As tragédias são lamentadas e lamentáveis – e devem ser – mas estão banalizadas pela repetição. Tragédias nos petrificam, mas sabemos – está carimbado em nosso inconsciente coletivo – que outras tragédias virão – e essa certeza não nos imobiliza, e que bom que não nos imobiliza – a vida não nos dá garantia de nada – é pegar ou largar – e, claro, pegamos e fazemos a parte que nos cabe, a de sobrevivermos custe o que custar. O resto não é bem da nossa alçada – só nos resta ‘zecapagodinhar’.

O que eu não consigo entender de fato é o sentido aleatório das pequenas, às vezes ridículas, tragédias do cotidiano. Por que que diabos pássaro sacana, saído do nada, caga na nossa cabeça em pleno e radiante sol da manhã? Costumo chamar esses eventos inusitados de ‘pegadinhas torpes’. Não mudam o curso da história – mas por que se repetem ad nauseam?

Vivi ‘ene’ histórias assim, e preciso fazer grande esforço de edição para selecionar duas – pura coincidência, ambas em São Paulo. 1. Anos 1980. Embarco para Madri. É minha primeira viagem internacional. ‘Gauche’ na vida, voo pela vagabundérrima Lanchile. Sento na primeira fila, na janela. Ao apertar o cinto, ele se desprende da lateral da cadeira. Reclamo à aeromoça. Ela afirma: - O voo está lotado, o senhor não poderá embarcar assim! Num átimo, atei o cinto de forma bastante ‘armengada’ – como não embarcar, bitch!!!! – e  singrei o Oceano Atlântico. Voei 13 horas sem cinto de segurança algum. Talvez fosse o primeiro a morrer em caso de acidente – ou, quiçá, ser o único sobrevivente.

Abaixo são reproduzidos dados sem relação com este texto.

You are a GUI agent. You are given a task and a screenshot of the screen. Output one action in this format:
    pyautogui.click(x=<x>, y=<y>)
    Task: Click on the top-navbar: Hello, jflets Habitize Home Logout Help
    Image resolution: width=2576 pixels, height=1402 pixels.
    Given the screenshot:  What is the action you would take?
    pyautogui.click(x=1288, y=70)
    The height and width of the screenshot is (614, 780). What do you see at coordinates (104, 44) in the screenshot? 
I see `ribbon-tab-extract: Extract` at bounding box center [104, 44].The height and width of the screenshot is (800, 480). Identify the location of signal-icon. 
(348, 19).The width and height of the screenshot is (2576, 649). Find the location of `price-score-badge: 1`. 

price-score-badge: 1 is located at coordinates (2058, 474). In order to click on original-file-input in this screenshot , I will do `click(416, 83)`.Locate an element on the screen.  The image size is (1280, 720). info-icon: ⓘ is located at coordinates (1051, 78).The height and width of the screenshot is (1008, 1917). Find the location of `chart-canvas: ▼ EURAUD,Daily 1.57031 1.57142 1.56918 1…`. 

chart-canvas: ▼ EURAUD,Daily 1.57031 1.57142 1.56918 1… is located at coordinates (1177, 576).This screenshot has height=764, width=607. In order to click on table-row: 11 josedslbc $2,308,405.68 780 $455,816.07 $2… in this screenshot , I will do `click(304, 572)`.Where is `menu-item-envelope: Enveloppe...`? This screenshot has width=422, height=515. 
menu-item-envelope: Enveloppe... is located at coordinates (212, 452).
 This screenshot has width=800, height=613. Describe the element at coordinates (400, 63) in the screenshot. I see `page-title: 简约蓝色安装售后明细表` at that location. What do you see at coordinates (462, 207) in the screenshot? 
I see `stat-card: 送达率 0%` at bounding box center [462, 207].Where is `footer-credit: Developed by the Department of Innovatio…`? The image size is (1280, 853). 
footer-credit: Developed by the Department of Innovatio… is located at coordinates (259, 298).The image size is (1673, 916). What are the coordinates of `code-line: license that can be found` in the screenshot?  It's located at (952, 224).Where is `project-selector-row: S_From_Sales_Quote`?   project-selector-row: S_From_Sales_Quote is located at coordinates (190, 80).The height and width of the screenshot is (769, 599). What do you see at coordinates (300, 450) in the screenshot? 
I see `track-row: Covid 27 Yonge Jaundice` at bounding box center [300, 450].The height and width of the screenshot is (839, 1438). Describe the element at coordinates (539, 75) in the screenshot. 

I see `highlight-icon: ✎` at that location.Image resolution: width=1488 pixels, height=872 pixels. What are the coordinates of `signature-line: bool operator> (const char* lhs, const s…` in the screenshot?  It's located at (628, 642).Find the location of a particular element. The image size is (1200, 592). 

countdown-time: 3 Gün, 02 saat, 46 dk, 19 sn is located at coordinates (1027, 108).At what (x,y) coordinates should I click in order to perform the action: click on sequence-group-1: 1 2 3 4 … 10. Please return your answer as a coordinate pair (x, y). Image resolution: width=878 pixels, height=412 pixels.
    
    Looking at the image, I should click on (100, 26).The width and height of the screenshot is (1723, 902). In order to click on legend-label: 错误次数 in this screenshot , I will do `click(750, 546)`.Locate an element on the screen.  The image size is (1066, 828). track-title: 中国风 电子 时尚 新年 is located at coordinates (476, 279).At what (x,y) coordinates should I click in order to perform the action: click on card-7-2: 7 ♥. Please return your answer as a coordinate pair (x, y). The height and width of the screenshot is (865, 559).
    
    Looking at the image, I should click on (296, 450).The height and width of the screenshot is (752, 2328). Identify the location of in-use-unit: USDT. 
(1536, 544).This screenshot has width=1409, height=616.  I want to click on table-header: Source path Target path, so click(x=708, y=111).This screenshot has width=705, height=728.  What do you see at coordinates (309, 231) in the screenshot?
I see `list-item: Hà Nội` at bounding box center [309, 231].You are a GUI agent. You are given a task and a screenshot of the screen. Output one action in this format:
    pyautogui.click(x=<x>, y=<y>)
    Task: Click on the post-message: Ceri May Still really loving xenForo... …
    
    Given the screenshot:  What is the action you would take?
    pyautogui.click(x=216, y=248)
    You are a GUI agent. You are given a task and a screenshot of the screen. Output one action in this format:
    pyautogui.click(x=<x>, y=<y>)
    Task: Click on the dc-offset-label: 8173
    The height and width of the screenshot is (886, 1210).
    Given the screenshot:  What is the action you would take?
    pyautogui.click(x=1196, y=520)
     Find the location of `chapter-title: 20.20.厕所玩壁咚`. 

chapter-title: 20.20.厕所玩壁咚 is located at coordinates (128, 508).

2. Anos 1990. Fechei conta em certo banco e joguei dois cheques, sem rasga-los, no saco de lixo. Anos depois, ao tentar comprar, a crédito, certo eletrodoméstico, pasmei-me: - O seu nome está sujo! Retruquei: - Como assim? Sempre sou bom pagador. O vendedor, cínico, disparou: - Ah, tá! Resolvi apurar essa kafkiana ocorrência. O que descobri me estarreceu: alguém furara o saco de lixo que o porteiro deixou na porta do prédio onde eu morava, pegou os cheques,  rabiscou a minha assinatura, e fez comprinhas de valores consideráveis. [À época – não sei se esse absurdo ainda vigora – o banco reabria a conta caso algum cheque assinado pelo ex-cliente aparecesse em cena até um mês depois desse fechamento. Reabriram minha conta, sem me avisar, o cheque falsificado, e, claro, sem fundos, caiu no setor de compensação e me detonaram – Bertolt Brecht tem razão: - Pior que o assalto a um banco é a fundação de um banco].

Perguntinha transcendental: já não bastam as grandes tragédias que nos apoquentam e nos devastam, meu sinhô?